## ABOUT THIS TASK:
Exactly as it appears, restate the whole listing.

## DATA:
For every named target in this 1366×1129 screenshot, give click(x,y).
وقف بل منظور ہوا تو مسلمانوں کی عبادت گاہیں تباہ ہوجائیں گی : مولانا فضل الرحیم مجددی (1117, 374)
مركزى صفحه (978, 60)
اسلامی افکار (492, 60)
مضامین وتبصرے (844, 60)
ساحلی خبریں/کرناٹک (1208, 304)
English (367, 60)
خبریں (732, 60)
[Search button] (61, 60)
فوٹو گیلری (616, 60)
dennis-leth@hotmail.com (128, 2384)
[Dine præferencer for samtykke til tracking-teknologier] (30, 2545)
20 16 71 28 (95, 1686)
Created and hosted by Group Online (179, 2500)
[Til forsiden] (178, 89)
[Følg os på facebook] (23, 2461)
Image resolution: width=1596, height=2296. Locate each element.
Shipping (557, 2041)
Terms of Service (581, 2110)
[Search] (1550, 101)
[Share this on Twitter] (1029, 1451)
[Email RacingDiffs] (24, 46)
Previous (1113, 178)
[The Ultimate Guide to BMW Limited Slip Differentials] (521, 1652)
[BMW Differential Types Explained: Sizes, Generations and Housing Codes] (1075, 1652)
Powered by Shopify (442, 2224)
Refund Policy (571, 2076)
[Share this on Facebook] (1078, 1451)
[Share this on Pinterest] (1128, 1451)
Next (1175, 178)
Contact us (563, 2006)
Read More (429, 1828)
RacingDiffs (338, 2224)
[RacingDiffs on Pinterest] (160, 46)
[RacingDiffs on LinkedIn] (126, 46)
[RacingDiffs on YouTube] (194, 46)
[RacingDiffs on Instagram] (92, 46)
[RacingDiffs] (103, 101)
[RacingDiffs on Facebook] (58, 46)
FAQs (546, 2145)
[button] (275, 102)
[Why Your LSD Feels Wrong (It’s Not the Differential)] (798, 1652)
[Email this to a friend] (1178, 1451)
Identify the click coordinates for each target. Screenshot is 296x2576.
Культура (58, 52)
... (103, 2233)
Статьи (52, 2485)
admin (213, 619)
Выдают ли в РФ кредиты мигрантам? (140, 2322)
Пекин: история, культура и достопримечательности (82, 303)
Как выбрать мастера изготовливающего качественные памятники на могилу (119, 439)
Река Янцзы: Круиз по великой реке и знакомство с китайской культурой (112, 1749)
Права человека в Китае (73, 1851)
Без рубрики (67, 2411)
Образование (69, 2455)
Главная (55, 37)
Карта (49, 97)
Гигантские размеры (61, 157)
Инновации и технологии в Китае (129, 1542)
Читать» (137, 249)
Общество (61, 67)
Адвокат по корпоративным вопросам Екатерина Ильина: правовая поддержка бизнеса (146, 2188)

## EXERCISE ANSWER:
For every named target in this 1366×1129 screenshot, give click(x,y).
وقف بل منظور ہوا تو مسلمانوں کی عبادت گاہیں تباہ ہوجائیں گی : مولانا فضل الرحیم مجددی (1117, 374)
مركزى صفحه (978, 60)
اسلامی افکار (492, 60)
مضامین وتبصرے (844, 60)
ساحلی خبریں/کرناٹک (1208, 304)
English (367, 60)
خبریں (732, 60)
[Search button] (61, 60)
فوٹو گیلری (616, 60)
dennis-leth@hotmail.com (128, 2384)
[Dine præferencer for samtykke til tracking-teknologier] (30, 2545)
20 16 71 28 (95, 1686)
Created and hosted by Group Online (179, 2500)
[Til forsiden] (178, 89)
[Følg os på facebook] (23, 2461)
Image resolution: width=1596, height=2296. Locate each element.
Shipping (557, 2041)
Terms of Service (581, 2110)
[Search] (1550, 101)
[Share this on Twitter] (1029, 1451)
[Email RacingDiffs] (24, 46)
Previous (1113, 178)
[The Ultimate Guide to BMW Limited Slip Differentials] (521, 1652)
[BMW Differential Types Explained: Sizes, Generations and Housing Codes] (1075, 1652)
Powered by Shopify (442, 2224)
Refund Policy (571, 2076)
[Share this on Facebook] (1078, 1451)
[Share this on Pinterest] (1128, 1451)
Next (1175, 178)
Contact us (563, 2006)
Read More (429, 1828)
RacingDiffs (338, 2224)
[RacingDiffs on Pinterest] (160, 46)
[RacingDiffs on LinkedIn] (126, 46)
[RacingDiffs on YouTube] (194, 46)
[RacingDiffs on Instagram] (92, 46)
[RacingDiffs] (103, 101)
[RacingDiffs on Facebook] (58, 46)
FAQs (546, 2145)
[button] (275, 102)
[Why Your LSD Feels Wrong (It’s Not the Differential)] (798, 1652)
[Email this to a friend] (1178, 1451)
Identify the click coordinates for each target. Screenshot is 296x2576.
Культура (58, 52)
... (103, 2233)
Статьи (52, 2485)
admin (213, 619)
Выдают ли в РФ кредиты мигрантам? (140, 2322)
Пекин: история, культура и достопримечательности (82, 303)
Как выбрать мастера изготовливающего качественные памятники на могилу (119, 439)
Река Янцзы: Круиз по великой реке и знакомство с китайской культурой (112, 1749)
Права человека в Китае (73, 1851)
Без рубрики (67, 2411)
Образование (69, 2455)
Главная (55, 37)
Карта (49, 97)
Гигантские размеры (61, 157)
Инновации и технологии в Китае (129, 1542)
Читать» (137, 249)
Общество (61, 67)
Адвокат по корпоративным вопросам Екатерина Ильина: правовая поддержка бизнеса (146, 2188)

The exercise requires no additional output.